Segment Start: SUPPLIED MATERIAL

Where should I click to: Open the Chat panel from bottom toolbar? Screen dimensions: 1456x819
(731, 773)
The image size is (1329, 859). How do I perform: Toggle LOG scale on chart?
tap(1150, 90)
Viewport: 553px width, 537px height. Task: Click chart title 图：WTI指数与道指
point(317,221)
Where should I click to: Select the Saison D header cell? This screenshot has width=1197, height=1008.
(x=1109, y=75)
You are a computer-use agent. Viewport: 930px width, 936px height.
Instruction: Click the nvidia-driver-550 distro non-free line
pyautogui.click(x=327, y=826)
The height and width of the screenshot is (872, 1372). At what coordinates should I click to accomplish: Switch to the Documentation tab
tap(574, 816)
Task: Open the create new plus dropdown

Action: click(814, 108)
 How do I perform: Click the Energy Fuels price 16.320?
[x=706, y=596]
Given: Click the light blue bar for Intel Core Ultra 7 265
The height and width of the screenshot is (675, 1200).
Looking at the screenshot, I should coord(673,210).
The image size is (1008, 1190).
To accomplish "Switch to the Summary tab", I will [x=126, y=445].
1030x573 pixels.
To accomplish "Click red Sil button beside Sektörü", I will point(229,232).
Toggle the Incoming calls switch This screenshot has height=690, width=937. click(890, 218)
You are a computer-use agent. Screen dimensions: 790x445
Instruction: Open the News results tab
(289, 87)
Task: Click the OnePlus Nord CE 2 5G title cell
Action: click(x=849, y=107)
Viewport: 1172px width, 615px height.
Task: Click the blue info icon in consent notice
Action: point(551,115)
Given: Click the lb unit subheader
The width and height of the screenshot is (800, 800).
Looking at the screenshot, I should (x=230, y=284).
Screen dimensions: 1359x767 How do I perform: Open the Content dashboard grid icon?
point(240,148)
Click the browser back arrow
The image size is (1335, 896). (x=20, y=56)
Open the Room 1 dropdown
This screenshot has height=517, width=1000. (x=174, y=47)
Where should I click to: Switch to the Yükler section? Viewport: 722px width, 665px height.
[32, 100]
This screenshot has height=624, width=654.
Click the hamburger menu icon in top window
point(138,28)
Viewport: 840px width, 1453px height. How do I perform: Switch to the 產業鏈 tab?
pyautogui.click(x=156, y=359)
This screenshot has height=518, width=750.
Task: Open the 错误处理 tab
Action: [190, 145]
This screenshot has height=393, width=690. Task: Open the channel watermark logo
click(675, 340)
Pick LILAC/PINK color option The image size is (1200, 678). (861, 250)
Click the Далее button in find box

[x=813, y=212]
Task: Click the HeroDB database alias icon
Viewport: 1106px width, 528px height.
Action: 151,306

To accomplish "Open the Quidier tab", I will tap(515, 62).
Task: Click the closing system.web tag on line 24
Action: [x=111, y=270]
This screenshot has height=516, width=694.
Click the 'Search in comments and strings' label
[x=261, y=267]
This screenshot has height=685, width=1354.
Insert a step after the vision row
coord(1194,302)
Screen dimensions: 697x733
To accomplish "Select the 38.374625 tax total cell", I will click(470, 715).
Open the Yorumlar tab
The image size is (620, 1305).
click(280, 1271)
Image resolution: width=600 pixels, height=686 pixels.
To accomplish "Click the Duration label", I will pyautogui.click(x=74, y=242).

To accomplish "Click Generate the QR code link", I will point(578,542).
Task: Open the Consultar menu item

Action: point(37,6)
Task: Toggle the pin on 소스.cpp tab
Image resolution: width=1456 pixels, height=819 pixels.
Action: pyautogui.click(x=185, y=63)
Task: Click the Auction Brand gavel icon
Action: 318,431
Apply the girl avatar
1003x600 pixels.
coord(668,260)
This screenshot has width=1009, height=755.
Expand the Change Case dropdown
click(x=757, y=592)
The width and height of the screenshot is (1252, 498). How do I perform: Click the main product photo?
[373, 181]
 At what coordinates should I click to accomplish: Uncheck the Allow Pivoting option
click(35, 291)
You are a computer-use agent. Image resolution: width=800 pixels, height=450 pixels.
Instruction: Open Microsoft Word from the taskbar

Segment End: SUPPLIED MATERIAL

PROBLEM REQUIREMENTS >>
Take the lines above from the one containing "The image size is (1008, 1190)." to the one containing "Toggle the Incoming" and retype them exactly, both ends included, with nothing added.

ANSWER SPACE >>
The image size is (1008, 1190).
To accomplish "Switch to the Summary tab", I will [x=126, y=445].
1030x573 pixels.
To accomplish "Click red Sil button beside Sektörü", I will point(229,232).
Toggle the Incoming calls switch This screenshot has height=690, width=937. click(890, 218)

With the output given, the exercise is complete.